Steve Lindeman, a field manager for the Citizen Review Board in Multnomah County, which oversees child welfare cases, remembers a skateboarding teen who was energetic and excited the first time he met him.

When his case came up for review a few years later, Lindeman said, “He was on significant medications that created what some people referred to as the ‘zombie effect.’ ”

Lindeman was part of a group of experts formed in 2004 after judges and other court officials questioned the number of psychiatric drugs prescribed to children under state supervision.

The state refused to release the group’s work, but The Oregonian obtained it from other sources. It shows big problems.

The group discovered medication is not being managed properly, training for caseworkers and foster parents has been discontinued, and systems for tracking medications are not in place, according to minutes from an October 2004 meeting.
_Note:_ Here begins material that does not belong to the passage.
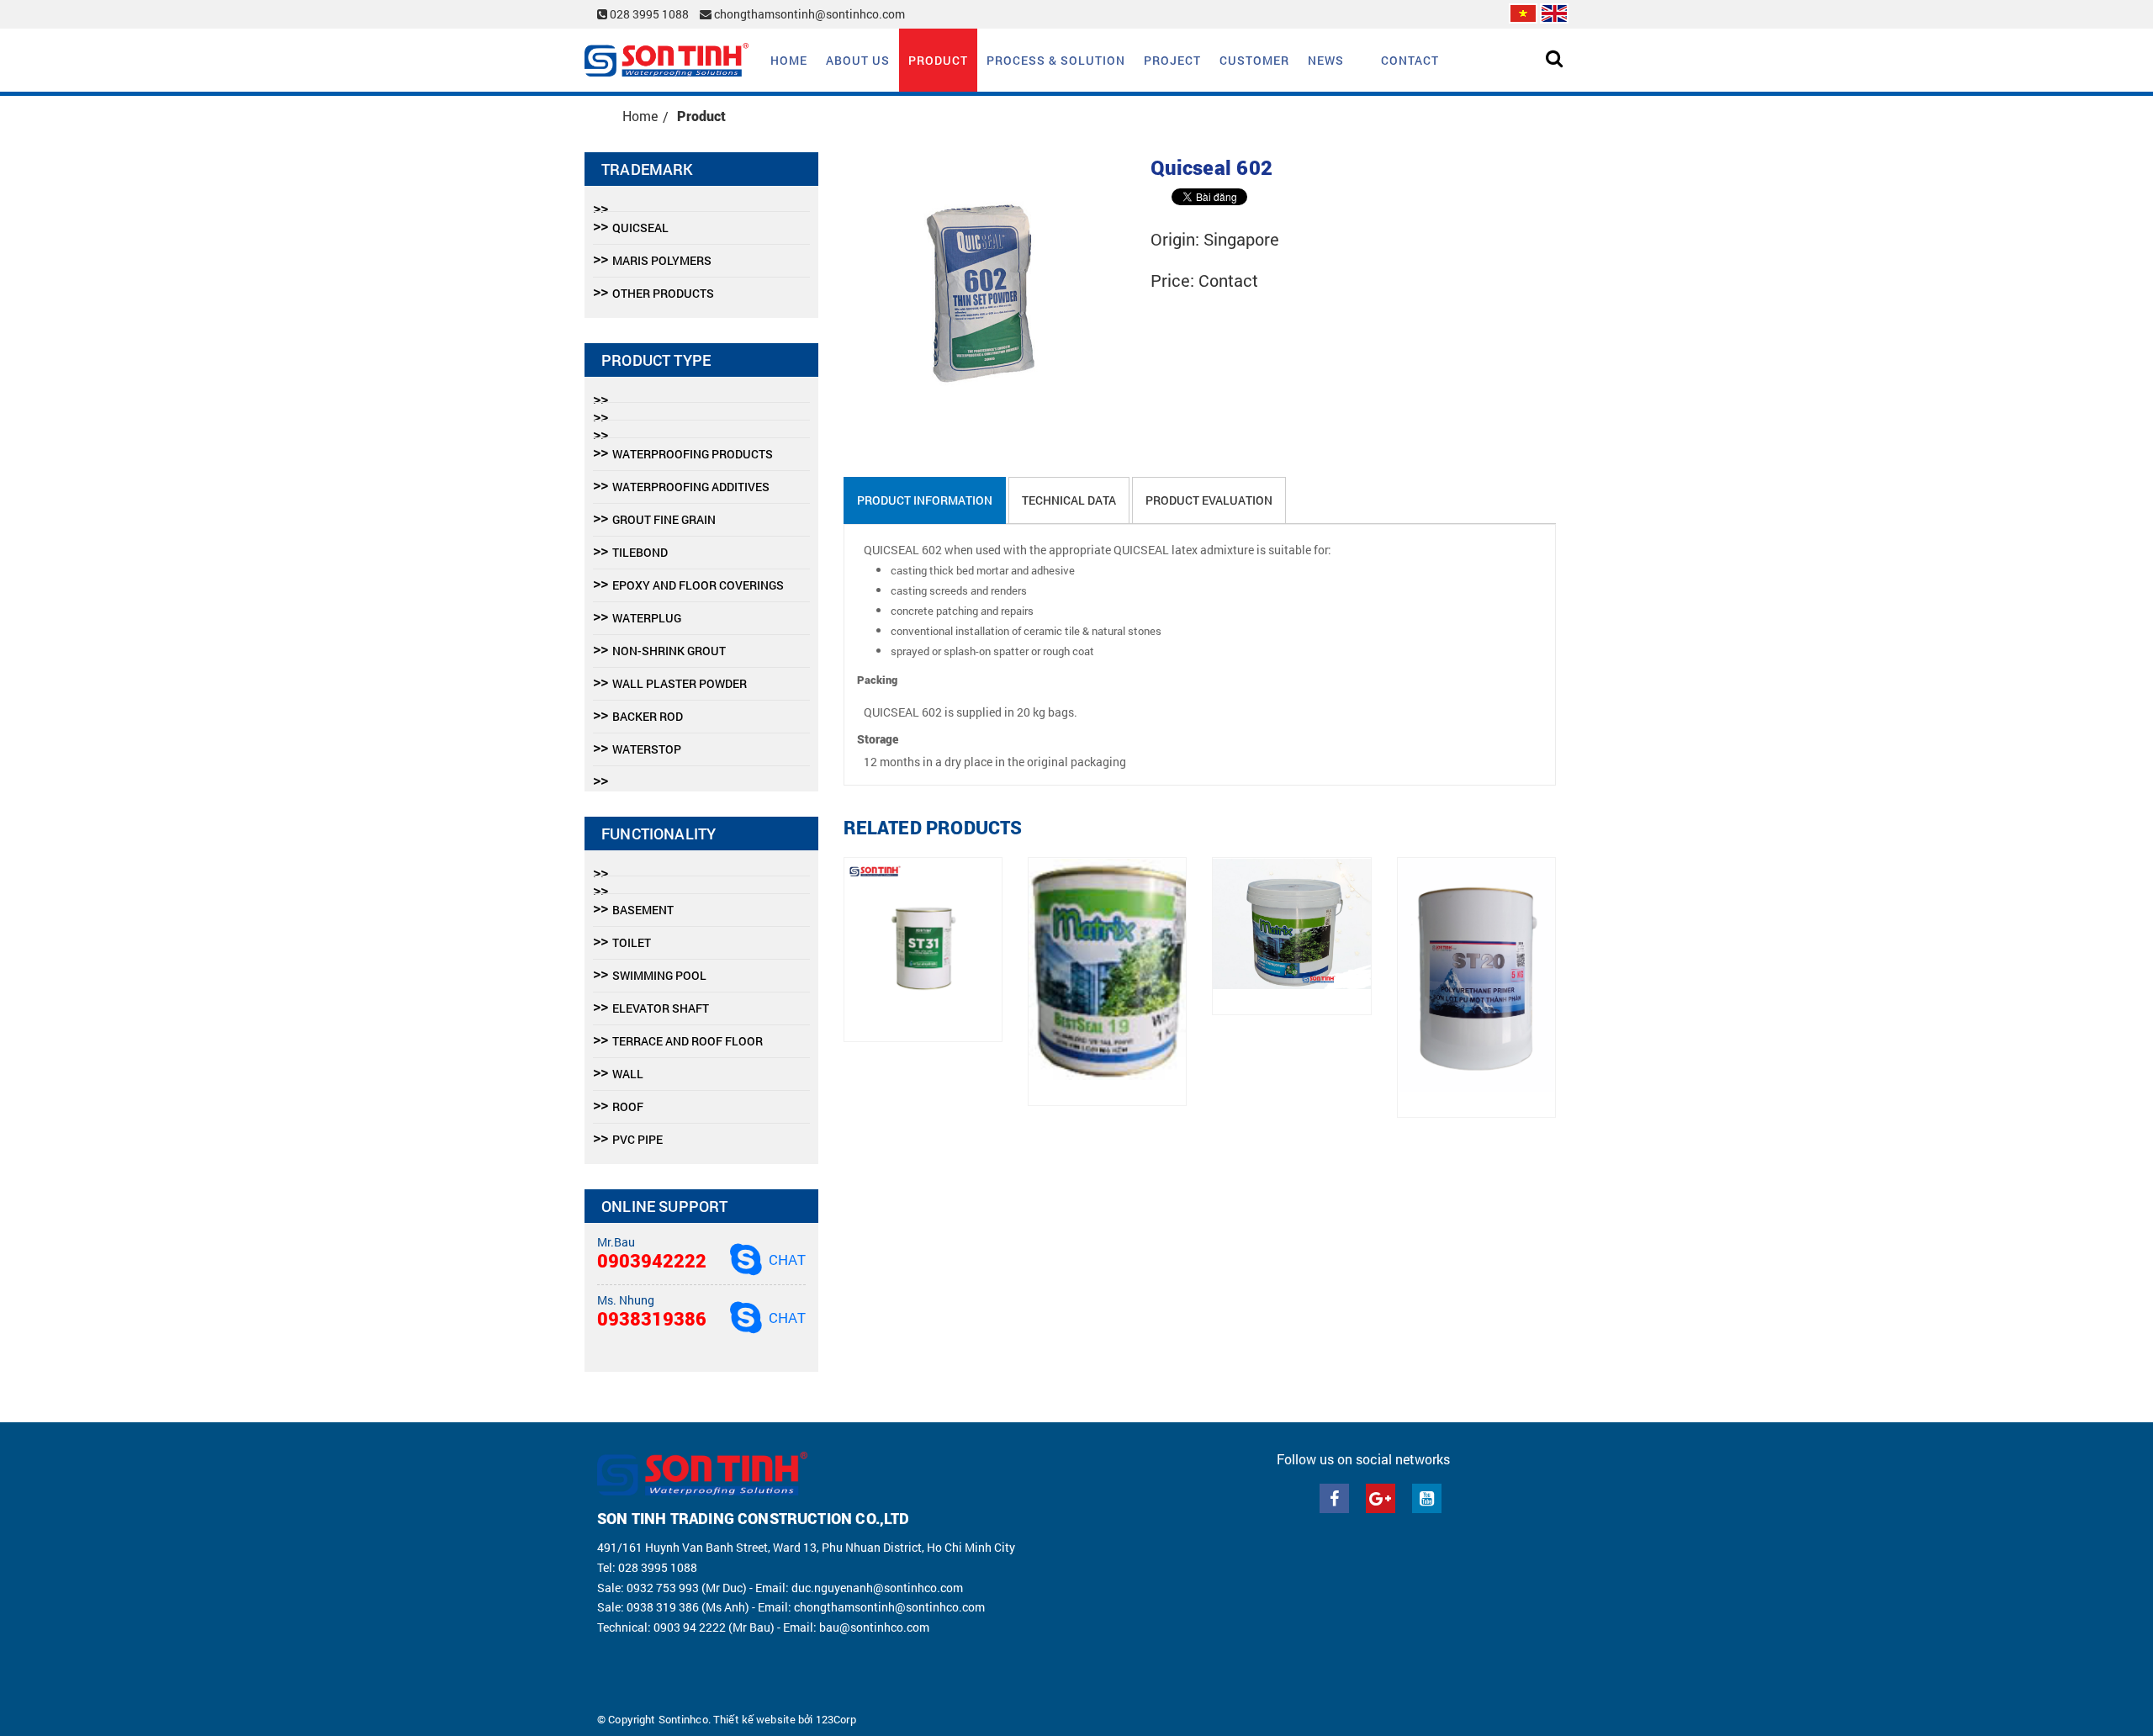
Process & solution (1056, 60)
One recommendation: Take away foster parents’ power to give a child psychiatric medications without state consent.


The group’s report says “foster parents may have an incentive to describe their foster children’s mental health issues with a very negative bias in order to obtain serious mental health diagnoses and consequent prescriptions.”
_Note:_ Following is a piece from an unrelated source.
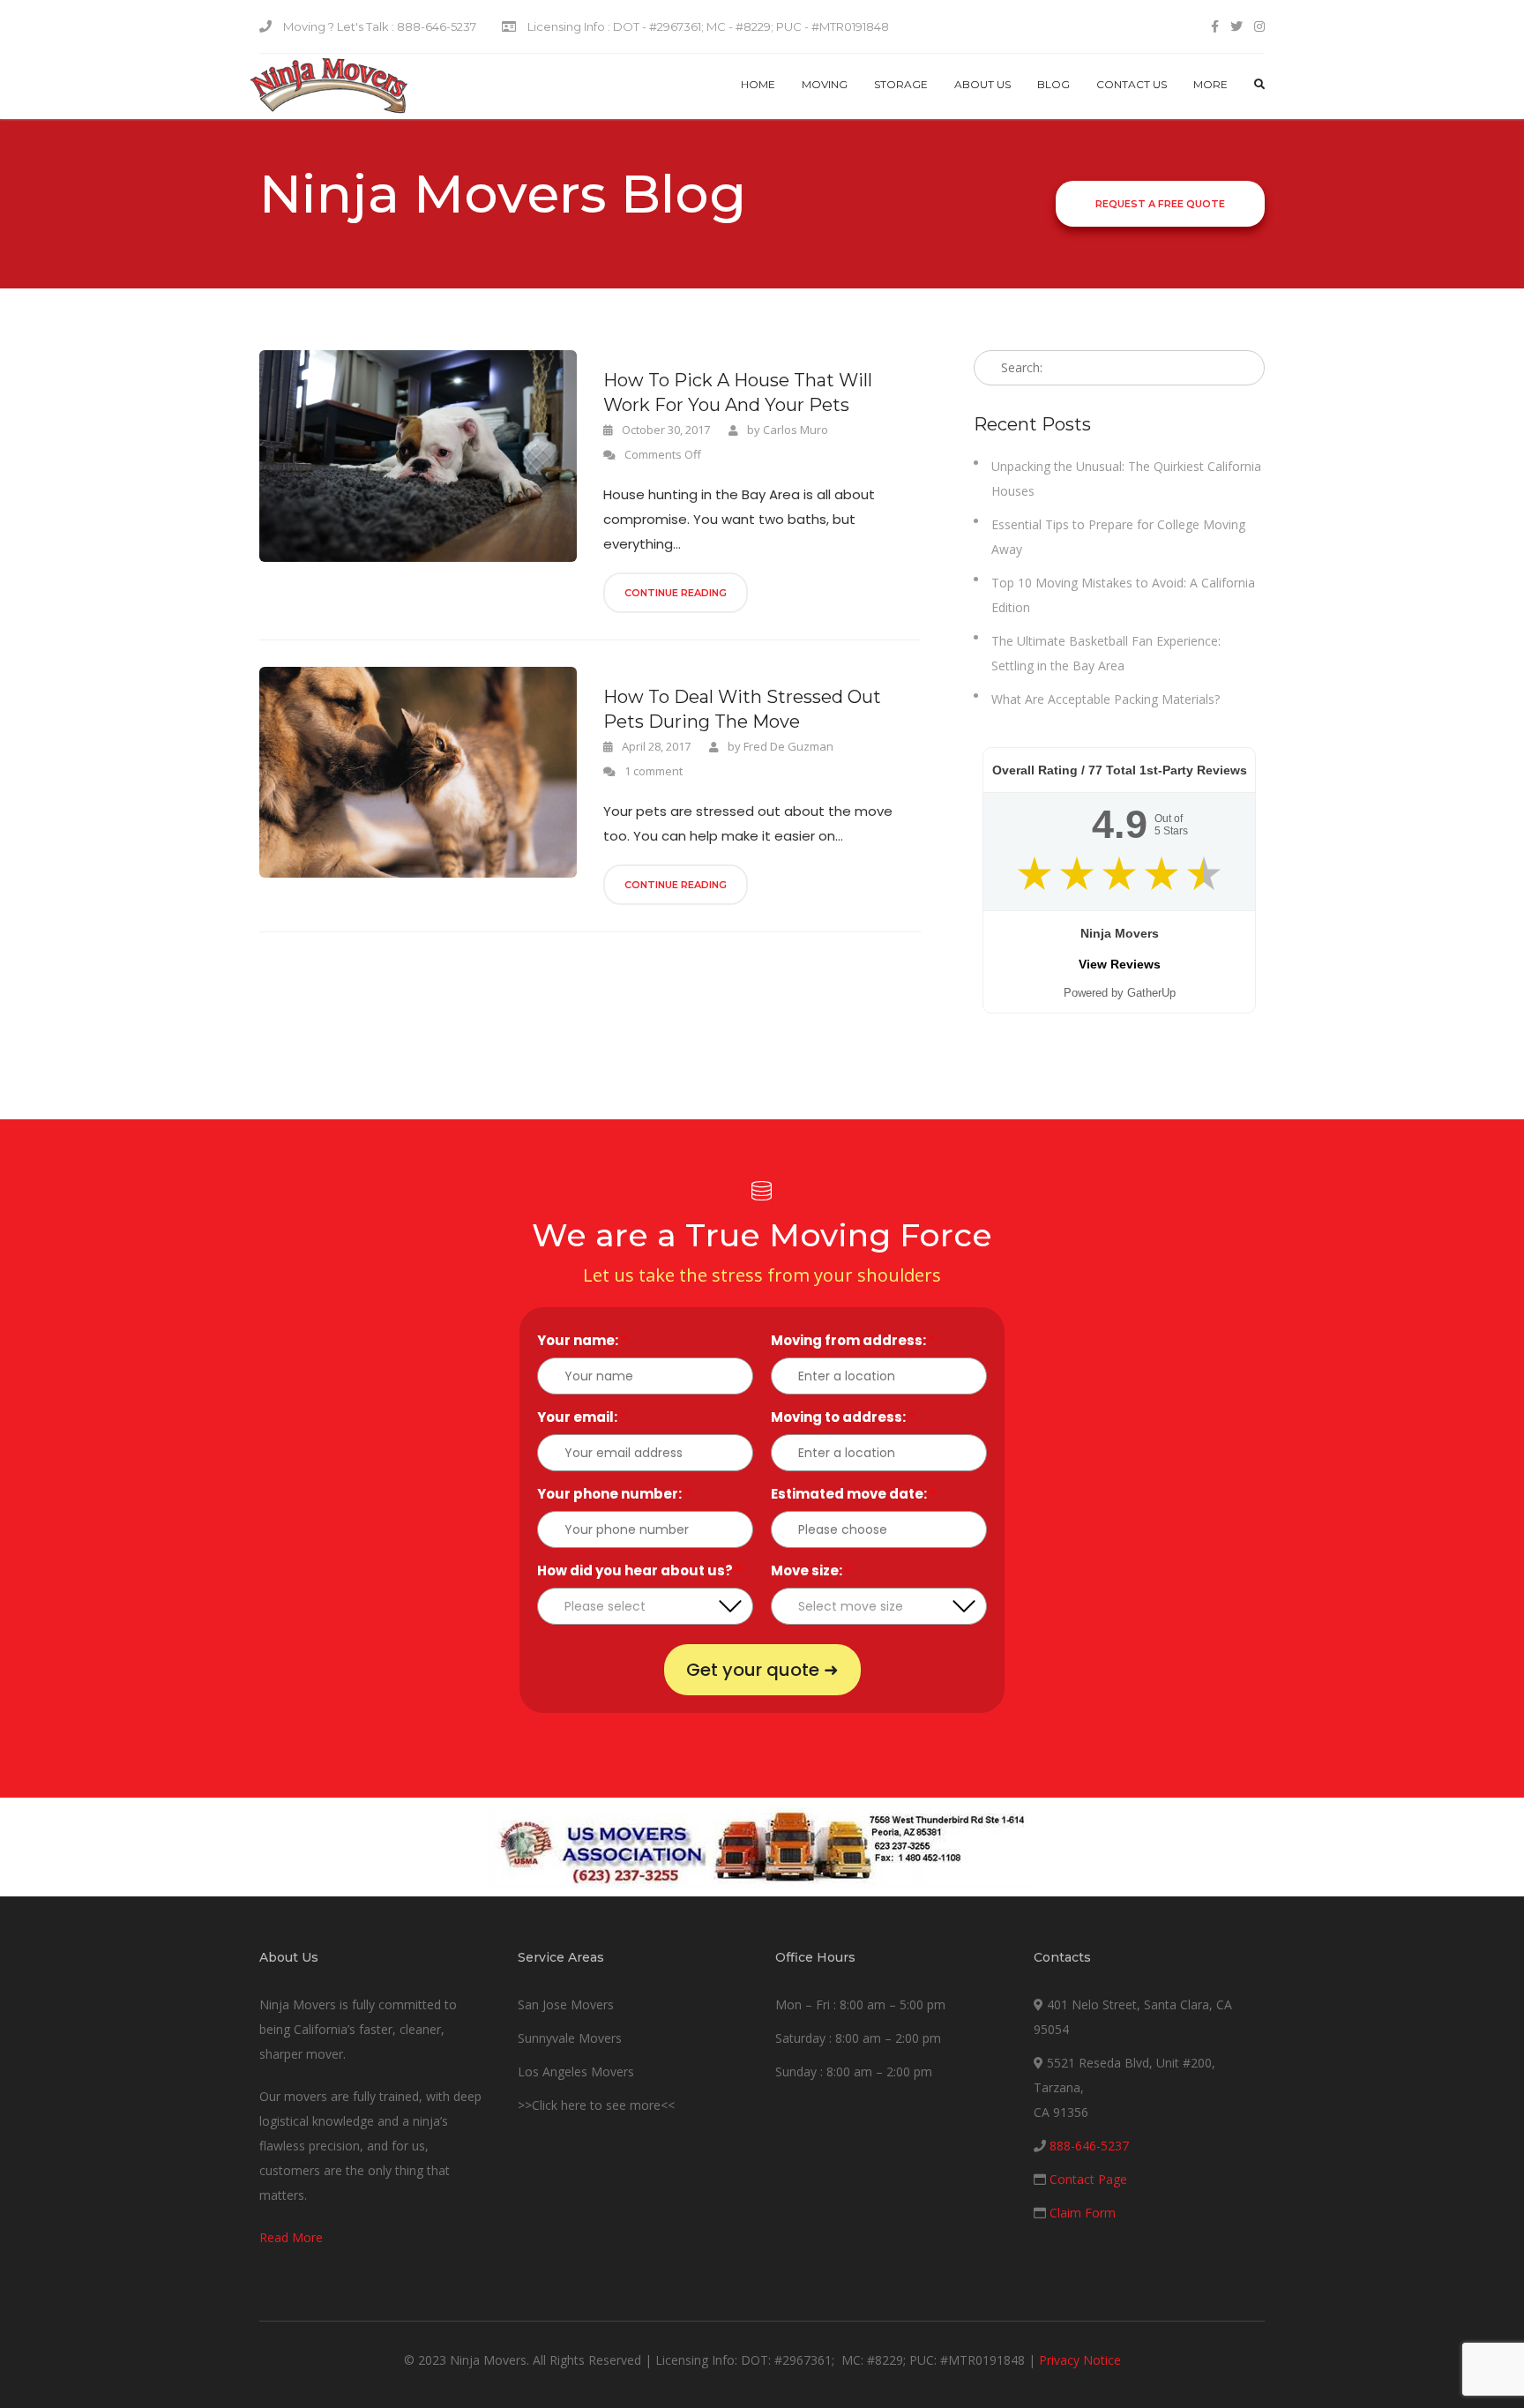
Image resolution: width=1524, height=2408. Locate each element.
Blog (1053, 84)
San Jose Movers (566, 2004)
That’s because foster parents can receive higher monthly payments from the state if a child has “special needs” — and children taking psychiatric drugs often earn that designation. These payments can average $600 a month, more than double Oregon’s regular rates.

“If the child is off the medication, there would be less money coming to the home,” Lindeman said. “We don’t think that’s a good setup.”

George, the state’s foster care manager, said he isn’t sure why the group’s proposal to change the consent rules wasn’t adopted. “Maybe we should revisit that.”

Foster parents are required to seek consent for other medical treatment — for example, if a child needs his tonsils out.

Don Darland, from the Oregon Foster Parent Association, says he wouldn’t mind if the same rules of consent applied to a child starting psychiatric drugs.

The state is “the legal guardian, and they have to be involved,” he says. “We are parenting that child 24/7, and we need to be in the conversation, too.”

Darland has cared for more than 50 children in his home and says about half were prescribed psychiatric meds. “I’m not going to advocate for a medical restraint unless that child really needs it.”

The state did adopt many of the expert group’s recommendations when it wrote new rules in May. The rules encourage second medical opinions in cases where the children are younger than 6 or where kids are on more than three psychiatric drugs at once.

Other states have panels of doctors or teams of nurses to review drug use. Oregon has Teri Shultz, one lone nurse to consult when children in foster care are taking psychiatric drugs.

Before the new policy was adopted this spring, Shultz recalls seeing only one case in the past 10 years.

Since May, she’s reviewed about 40 cases, and referred almost all of them for second opinions. That’s about 3 percent of foster children on psychiatric drugs — still far fewer than experts recommend. The group advising state officials wanted children with more than two medications to have their cases reviewed.

Under that proposal, about 28 percent of kids would have their prescriptions reviewed, state records show.

Dr. Bruce Goldberg, the state Human Services director, says the standards should be even tougher.

As a physician, Goldberg says, he thinks ideally every child in foster care on more than one psychiatric drug should get a second look.

Goldberg wasn’t familiar with his agency’s policy until The Oregonian raised questions about it. He asked Dr. Nancy Winters, a professor and child and adolescent psychiatrist at Oregon Health & Science University, to review the new state rules to see whether they are sound.

The state policy is inadequate, Goldberg says.

“It needs to be re-evaluated.”

Waller, the judge who hears the custody cases of hundreds of children in her courtroom every year, says she’s seen how psychiatric drugs have helped some children. But she’s also heard a teen complain of drowning in “an alphabet soup of medications.”

Everyone needs to look for other ways to ease the trauma for these kids, she says. “Under our watch, we need to make sure we don’t make the problem worse.”